The Good Reverend is on his way up to the tower, yeah!!!!!
[The Good Reverend is a nickname for a good friend of mine. We met in Berkley the year before I was working at the lookout and became fast friends. I think the name came from the fact that he was studying comparative religion and biblical Mediterranean languages when I met him. He's smart and contemplative and quiet, with a wicked wit and generous heart. One of my only visitors up in the tower that summer. Visitors had to be OK'd through the Forest Service office and driven up to the tower by the forest patrol. It was all very uptight, since the lookout is within the Bull Run Watershed, which supplies water for the greater Portland area and many counties near it.]
[What follows is another writing exercise with a bizarre prompt... no idea where the prompt came from.]
Don't you hate it when you reach down from your bed to tie your shoes, and the laces fall apart into atoms.
****
Last time that happened to me I was sitting in a hospital bed, stinking of 3 weeks of sponge-baths and catheters, and cruelly bitter sweat. The thin mattress with its cheap egg-crate foam was bothering me so I swung my now skinny legs, covered with dark purple constellations, over the edge of the bed, and pulled on my socks. I hadn't realized until then how dammed bright it was -- and how flimsy. Everything in the room was flimsy polyester cloth (easy to wash I guess) and thin-walled aluminum pipe. I hated the rattle of the rings against the pipe as they pulled my curtains closed.
I could see outside the window today, and the huge trees out there (horse chestnut I think) just glowed in the sun. The sunlight seemed to set them off, like a candle does a lover's skin. I sat for a long while with one sock only half pulled on, staring out into the breeze and foliage outside. I could make out a lawn and curb -- and barely, some cars. One car pulled away, and the movement shook me from my reverie. I looked around, a little embarrassed that I'd been sitting immobile so long. I reached down, slowly, to pull up the other sock. I hated the look of my skinny, wrinkled arms sticking out of the over sized, one-size-fits-all smock they gave me to wear. I looked like a dried-up old desert crone, or a dark-skinned concentration-camp internee.

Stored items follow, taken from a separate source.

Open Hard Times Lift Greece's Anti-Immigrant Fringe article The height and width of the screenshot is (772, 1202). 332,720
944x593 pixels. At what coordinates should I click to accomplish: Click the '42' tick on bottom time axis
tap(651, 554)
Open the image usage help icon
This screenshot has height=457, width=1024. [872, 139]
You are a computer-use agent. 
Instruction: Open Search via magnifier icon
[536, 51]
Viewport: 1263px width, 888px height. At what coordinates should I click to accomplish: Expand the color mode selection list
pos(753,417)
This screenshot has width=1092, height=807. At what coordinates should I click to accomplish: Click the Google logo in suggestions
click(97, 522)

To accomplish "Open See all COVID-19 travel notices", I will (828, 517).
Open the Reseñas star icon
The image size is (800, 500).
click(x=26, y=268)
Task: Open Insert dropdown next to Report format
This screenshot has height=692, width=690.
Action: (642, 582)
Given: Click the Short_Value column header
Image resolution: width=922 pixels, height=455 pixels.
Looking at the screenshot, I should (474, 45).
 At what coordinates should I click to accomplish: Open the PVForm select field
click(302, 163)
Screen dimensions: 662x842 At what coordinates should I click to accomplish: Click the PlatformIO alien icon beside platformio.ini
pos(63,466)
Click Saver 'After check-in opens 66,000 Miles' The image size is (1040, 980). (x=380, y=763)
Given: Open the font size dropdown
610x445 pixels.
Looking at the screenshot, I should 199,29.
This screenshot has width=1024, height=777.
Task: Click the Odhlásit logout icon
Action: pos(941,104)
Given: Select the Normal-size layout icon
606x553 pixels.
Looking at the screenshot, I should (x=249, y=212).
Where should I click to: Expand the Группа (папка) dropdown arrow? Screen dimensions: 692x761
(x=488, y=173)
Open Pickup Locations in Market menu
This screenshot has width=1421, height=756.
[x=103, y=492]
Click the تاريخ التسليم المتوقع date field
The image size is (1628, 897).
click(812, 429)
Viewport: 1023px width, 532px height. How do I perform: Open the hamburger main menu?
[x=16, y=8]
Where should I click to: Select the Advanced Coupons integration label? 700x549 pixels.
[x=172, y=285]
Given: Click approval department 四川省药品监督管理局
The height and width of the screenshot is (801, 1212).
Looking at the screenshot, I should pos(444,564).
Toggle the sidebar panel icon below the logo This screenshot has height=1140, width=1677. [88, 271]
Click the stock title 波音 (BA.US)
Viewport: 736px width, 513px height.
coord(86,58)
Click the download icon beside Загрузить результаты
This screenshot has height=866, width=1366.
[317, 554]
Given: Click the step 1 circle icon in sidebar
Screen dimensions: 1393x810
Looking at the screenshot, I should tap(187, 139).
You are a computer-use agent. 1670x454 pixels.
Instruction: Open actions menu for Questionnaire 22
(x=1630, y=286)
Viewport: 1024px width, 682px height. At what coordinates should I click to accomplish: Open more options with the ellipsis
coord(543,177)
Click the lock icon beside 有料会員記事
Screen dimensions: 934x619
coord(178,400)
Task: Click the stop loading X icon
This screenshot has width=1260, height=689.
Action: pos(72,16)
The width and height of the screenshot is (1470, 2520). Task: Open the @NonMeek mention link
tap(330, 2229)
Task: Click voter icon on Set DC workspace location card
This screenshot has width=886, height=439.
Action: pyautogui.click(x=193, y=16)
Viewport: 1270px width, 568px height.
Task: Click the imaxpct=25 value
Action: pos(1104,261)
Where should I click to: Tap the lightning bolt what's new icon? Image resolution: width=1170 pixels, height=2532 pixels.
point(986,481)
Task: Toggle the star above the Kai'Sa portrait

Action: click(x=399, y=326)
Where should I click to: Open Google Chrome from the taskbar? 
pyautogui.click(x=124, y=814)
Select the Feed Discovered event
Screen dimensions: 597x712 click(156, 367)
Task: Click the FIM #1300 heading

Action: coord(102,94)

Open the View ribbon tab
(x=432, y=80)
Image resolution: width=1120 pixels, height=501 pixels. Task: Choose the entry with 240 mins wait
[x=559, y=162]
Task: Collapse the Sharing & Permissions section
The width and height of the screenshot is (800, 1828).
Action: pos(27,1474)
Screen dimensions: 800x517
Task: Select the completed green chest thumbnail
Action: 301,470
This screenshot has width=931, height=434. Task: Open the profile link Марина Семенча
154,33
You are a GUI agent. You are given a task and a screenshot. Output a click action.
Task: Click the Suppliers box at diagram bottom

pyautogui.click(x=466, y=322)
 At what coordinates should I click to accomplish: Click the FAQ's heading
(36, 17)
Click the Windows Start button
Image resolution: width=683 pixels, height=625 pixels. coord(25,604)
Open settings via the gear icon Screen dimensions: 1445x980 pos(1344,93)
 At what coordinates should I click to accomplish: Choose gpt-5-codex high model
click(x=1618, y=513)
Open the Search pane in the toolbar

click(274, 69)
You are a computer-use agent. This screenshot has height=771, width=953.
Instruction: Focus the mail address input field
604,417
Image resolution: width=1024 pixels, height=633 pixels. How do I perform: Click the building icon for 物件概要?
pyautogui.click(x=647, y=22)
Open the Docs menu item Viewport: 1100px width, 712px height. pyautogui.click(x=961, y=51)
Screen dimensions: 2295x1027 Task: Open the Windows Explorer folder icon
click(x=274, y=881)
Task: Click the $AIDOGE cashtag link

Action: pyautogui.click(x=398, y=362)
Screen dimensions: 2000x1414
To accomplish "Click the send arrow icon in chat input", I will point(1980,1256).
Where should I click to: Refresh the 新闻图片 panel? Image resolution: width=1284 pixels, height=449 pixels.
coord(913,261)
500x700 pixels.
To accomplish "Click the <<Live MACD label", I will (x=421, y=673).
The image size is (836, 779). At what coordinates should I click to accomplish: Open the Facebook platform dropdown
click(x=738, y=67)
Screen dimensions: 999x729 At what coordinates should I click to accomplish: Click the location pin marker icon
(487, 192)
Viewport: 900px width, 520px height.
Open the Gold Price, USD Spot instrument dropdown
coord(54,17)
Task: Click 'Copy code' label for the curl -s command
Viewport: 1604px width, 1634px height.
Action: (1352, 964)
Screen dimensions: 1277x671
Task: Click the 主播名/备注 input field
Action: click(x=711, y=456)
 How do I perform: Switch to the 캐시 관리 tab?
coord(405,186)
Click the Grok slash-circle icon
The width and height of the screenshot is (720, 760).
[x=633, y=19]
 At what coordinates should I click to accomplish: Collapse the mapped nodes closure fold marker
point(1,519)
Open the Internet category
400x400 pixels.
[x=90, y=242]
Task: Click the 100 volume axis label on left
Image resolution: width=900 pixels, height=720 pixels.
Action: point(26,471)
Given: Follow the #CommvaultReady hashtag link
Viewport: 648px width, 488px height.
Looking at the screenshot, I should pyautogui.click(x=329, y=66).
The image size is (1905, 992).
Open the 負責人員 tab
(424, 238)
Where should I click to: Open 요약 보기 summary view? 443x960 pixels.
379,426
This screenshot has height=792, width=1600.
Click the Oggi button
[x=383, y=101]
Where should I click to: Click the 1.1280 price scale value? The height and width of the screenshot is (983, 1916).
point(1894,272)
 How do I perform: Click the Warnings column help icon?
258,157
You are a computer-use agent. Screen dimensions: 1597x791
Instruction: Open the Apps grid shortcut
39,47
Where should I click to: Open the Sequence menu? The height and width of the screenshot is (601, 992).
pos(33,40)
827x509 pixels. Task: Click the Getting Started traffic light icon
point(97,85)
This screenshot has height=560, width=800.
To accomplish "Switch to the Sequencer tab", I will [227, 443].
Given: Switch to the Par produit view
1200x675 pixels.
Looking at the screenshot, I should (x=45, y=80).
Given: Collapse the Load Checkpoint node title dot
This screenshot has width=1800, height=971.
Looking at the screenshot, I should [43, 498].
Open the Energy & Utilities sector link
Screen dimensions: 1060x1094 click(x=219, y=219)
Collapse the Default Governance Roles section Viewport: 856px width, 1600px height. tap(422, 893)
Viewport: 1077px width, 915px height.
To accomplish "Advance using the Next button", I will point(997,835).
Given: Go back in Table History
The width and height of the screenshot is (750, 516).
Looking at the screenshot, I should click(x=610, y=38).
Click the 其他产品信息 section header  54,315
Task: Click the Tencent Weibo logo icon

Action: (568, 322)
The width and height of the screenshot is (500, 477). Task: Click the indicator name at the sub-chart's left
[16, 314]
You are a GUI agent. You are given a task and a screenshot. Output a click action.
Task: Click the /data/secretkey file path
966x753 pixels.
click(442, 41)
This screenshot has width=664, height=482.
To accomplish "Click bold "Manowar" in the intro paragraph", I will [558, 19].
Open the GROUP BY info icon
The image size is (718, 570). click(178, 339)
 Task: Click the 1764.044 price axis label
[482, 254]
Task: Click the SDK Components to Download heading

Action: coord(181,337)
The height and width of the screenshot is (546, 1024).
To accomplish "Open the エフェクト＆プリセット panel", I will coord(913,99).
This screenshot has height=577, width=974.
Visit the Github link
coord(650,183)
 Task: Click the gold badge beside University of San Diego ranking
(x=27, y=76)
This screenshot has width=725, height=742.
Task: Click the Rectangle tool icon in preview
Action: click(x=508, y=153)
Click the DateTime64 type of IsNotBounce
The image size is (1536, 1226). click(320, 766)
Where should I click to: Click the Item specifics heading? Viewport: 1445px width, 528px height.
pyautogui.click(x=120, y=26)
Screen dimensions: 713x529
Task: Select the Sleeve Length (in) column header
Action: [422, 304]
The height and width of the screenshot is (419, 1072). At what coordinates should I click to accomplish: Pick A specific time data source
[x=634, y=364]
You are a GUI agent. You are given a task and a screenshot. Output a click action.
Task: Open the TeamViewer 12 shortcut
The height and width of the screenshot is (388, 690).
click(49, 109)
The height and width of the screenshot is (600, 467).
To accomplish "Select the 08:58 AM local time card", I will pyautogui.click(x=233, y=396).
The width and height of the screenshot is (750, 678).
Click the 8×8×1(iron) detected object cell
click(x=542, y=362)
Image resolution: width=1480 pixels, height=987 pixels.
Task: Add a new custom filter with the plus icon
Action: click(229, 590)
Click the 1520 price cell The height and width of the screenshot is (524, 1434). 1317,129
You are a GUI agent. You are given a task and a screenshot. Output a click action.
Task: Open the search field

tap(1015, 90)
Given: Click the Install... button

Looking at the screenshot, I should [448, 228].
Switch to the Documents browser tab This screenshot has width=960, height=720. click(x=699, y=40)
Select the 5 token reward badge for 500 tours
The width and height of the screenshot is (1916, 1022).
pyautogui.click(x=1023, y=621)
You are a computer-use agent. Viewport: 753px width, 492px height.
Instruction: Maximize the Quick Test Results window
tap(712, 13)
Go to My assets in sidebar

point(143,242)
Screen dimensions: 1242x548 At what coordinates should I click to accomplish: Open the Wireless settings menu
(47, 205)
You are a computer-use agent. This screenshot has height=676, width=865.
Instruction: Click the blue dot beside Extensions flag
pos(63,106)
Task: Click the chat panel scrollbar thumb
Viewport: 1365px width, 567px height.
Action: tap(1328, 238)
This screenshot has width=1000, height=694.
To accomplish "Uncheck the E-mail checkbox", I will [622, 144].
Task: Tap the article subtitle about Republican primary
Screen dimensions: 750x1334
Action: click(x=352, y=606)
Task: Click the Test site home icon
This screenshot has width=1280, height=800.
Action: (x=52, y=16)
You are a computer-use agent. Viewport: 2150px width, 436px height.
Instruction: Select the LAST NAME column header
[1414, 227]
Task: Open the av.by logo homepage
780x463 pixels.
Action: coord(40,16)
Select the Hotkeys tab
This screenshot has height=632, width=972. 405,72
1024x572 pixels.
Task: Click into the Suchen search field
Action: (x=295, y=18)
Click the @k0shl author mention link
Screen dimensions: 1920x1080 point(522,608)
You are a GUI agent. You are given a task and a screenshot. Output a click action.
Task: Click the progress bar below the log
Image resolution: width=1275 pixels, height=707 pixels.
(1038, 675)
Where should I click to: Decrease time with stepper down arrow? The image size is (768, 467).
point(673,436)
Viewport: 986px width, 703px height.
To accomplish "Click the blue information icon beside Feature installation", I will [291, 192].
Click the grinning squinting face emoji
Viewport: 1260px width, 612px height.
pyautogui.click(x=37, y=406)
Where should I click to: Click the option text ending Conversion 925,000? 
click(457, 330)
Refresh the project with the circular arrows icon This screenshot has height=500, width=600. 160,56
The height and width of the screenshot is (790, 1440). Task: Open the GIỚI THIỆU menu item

I lifted one shoe off the floor with my toes -- it was one of a pair my daughter had sent me -- brand new running shoes, with extra-soft soles & they didn't weigh a thing. I pulled it over my thin, wooden foot. Not bothering with the laces, I reached down with both feet to grab the other shoe.
At this point a nurse walked by in the hallway outside, it's walls a stupid mustard yellow. Luckily, she didn't see me sitting up, or she'd be here in a minute, her strong hands pushing me back into that thin-mattressed bed I hate so. I pulled the shoe up to my hands slowly, and felt incredible, dull pain throbbing along my vertebrae, like a diseased snake had replaced my spine. I could see it now, all dull & yellow, pocked, with scales missing.
I slid this shoe on. Something changed and my stomach registered it with a twitch. I crinkled my forehead & squinted my eyes to see. The shoe, halfway on my foot, was vaguely transparent. It was letting off a fine shower of particles, too small to see -- but sparkling. I "humphed" and pulled the shoe on as forcefully as I could, as though that would set reality straight. I reached quickly for the laces, but they slipped through my hands, disintegrating into a transparent whitish cloud, then reformed & flopped again to the sides of the shoe. I sat there a long time, hunched over -- staring at my right shoe.
A nurse's footsteps passed the door again, but this time they stopped. You could almost hear the incredulous stare that must have crossed face when she saw me there, sitting up. She rushed into the room, and I felt the strange tightness come over me as her cloud, her essence, crossed mine. I could smell her perfume as she reached down and grabbed my thin calves, pulled the shoes off me.
She was muttering to herself like a disturbed chicken. I was smiling, and would have been chuckling had I the energy. She took my legs, and pulled them carefully onto the bed. She was very, very careful -- and as strong as a Russian masseuse. She laid me back down, and I was still so amused I didn't even think to protest. She was muttering something, I can't quite remember what, something about "ungrateful old men," and "people who won't let themselves be taken care of."
She was quite peeved -- not only because I wasn't dead yet, but because since I did this on her shift she had to handle a cadaver that still breathed. Somehow that breathing made her look at things she didn't want to look at in her life -- like that useless marriage she carries around like a cross on her back, or a bundle of luggage too large to carry. Yeah, she was peeved. I almost bust out laughing, but I was sure the pain would make that a bad idea -- coming in like a thousand spears into my gut. No matter -- it had been a successful day anyway.